Today’s blog comes from Vicki Buchda, Director, Care Improvement at the Arizona Hospital and Healthcare Association (AzHHA). Ms. Buchda highlights both nationwide and statewide data contained in a new CDC report. For more information on AzHHA’s care improvement efforts, click here.
The Centers for Disease Control (CDC) released a new report, the 2016 Healthcare-Associated Infection Progress Report just in time for International Infection Prevention Week (IIPW). The theme for IIPW is Protecting Patients Everywhere, and the new CDC report focuses not only on acute care patients, but also includes data about how we are doing in preventing healthcare-associated infections in Long Term Acute Care Hospitals (LTACHs) and Inpatient Rehabilitation Facilities (IRFs). The CDC report is easy to view and can be searched by state.
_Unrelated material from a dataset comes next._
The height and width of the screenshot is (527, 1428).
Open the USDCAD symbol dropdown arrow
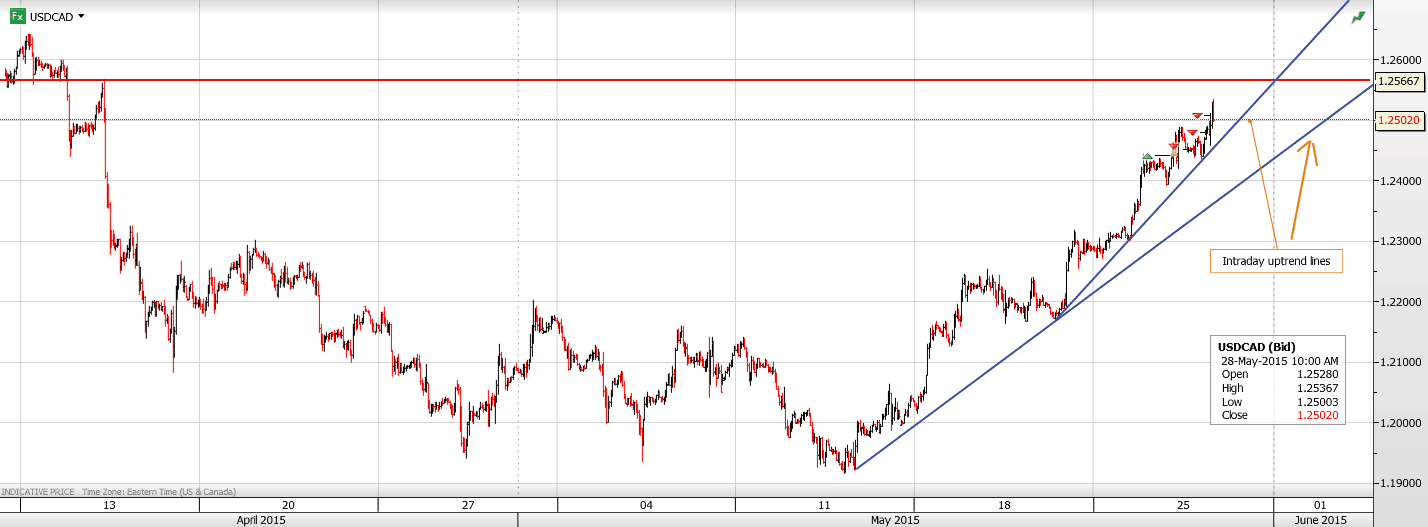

The report shows areas of progress and serves to identify areas for continued improvement.
Strides have been made nationally in acute care hospitals with statistically significant decreases from 2015 to 2016 in infections, including:
- About 11% decrease in central line-associated bloodstream infections (CLABSIs)
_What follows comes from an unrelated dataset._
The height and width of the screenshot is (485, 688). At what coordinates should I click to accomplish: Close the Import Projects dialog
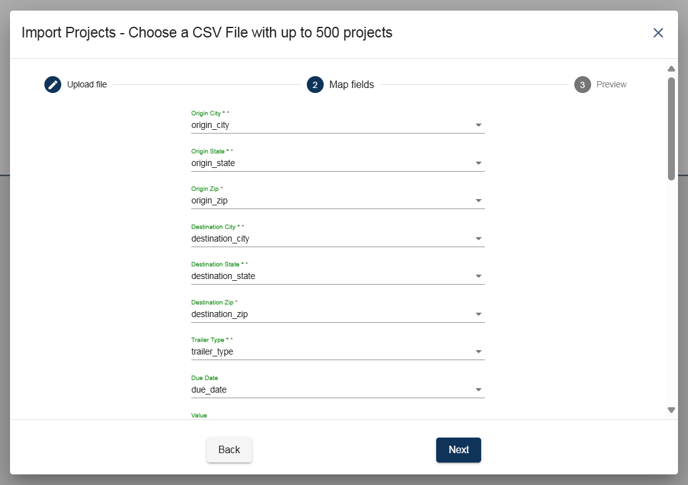[658, 33]
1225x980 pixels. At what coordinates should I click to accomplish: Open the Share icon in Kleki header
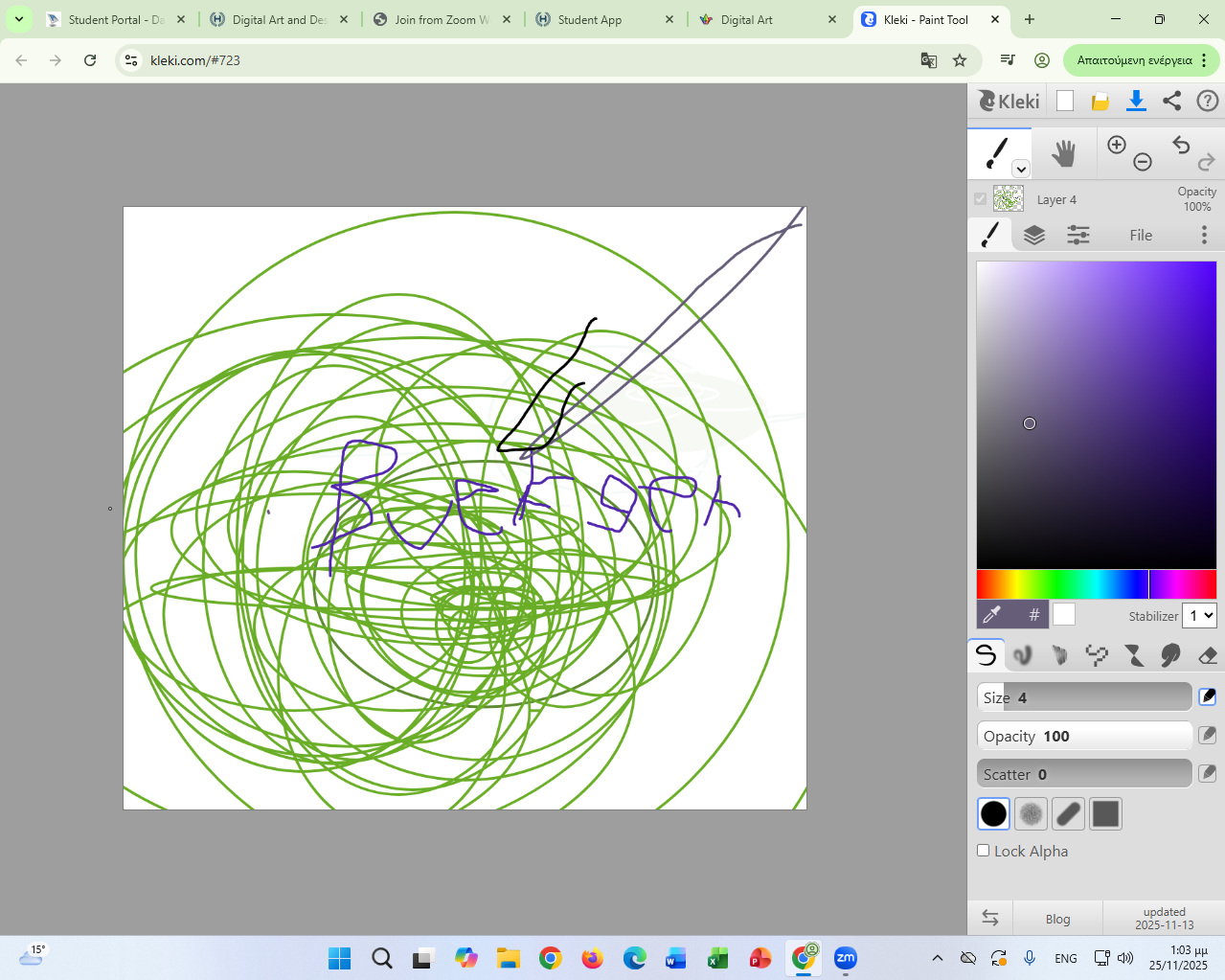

- About 7% decrease in catheter-associated urinary tract infections (CAUTIs)
- About 2% decrease in ventilator-associated events (VAEs)
- About 13% decrease in abdominal hysterectomy surgical site infections (SSIs)
- About 7% decrease in colon surgery SSIs
- About 6% decrease in methicillin-resistant Staphylococcus aureus (MRSA) bacteremia
- About 8% decrease in Clostridioides difficile (C. difficile) infections
Arizona hospitals reported statistically significant better performance than the national baseline using a standardized infection ratio (SIR), which is a summary statistic that can be used to track HAI prevention progress over time for:
- CLABSI (24% less than the national baseline)
- CAUTIs (31% less than the national baseline)
- difficile infections (10% less than the national baseline)
Arizona has opportunities in VAEs with a 37% higher (worse) than expected standardized infection ratio than the national baseline.
Nationally in 2016 Long Term Acute Care Hospitals (LTACHs) reported significantly lower (better) SIRs compared to national baseline for CLABSI (4%) and CAUTI (2%). C. difficile events significantly decreased from 2015 to 2016 and were 15% lower than the national baseline. The MRSA bacteremia SIR is similar to national baseline and there was no significant change from 2015 to 2016. VAEs in this group were higher than national baselines.
Arizona LTACHs did not report significant changes from 2015-2016, but are lower (better) than the national baseline for CLABSI (28%), CAUTI (53%), and VAE (41%). MRSA Bacteremia and C. difficile SIRs increased slightly, but are not significantly higher than the national SIRs.
Nationally Inpatient Rehabilitation Facilities (IRFs) reported no significant change in CLABSI s between 2015 and 2106. There was a significant increase in CAUTIs, and the CAUTI SIR is 7% higher (worse) than the national baseline. MRSA bacteremia did not change significantly from 2015-2016, however is it 17% higher than the national baseline. C. difficile events decreased significantly from 2015 and 2016, and are 4% lower (better) compared to national baseline.
Inpatient Rehabilitation Facilities in Arizona did not have significant changes in CLABSI, CAUTI, MRSA bacteremia or C. difficile events between 2015 and 2016. However, C. difficile events are 51% higher (worse) compared to national baseline.
Summary: Arizona acute care facilities are doing better year over year. Acute care hospitals have opportunities in reducing VAEs. Arizona LTACHs are performing well in preventing CLABSI, CAUTI, and VAE. IRFs have opportunities in reducing C. difficile.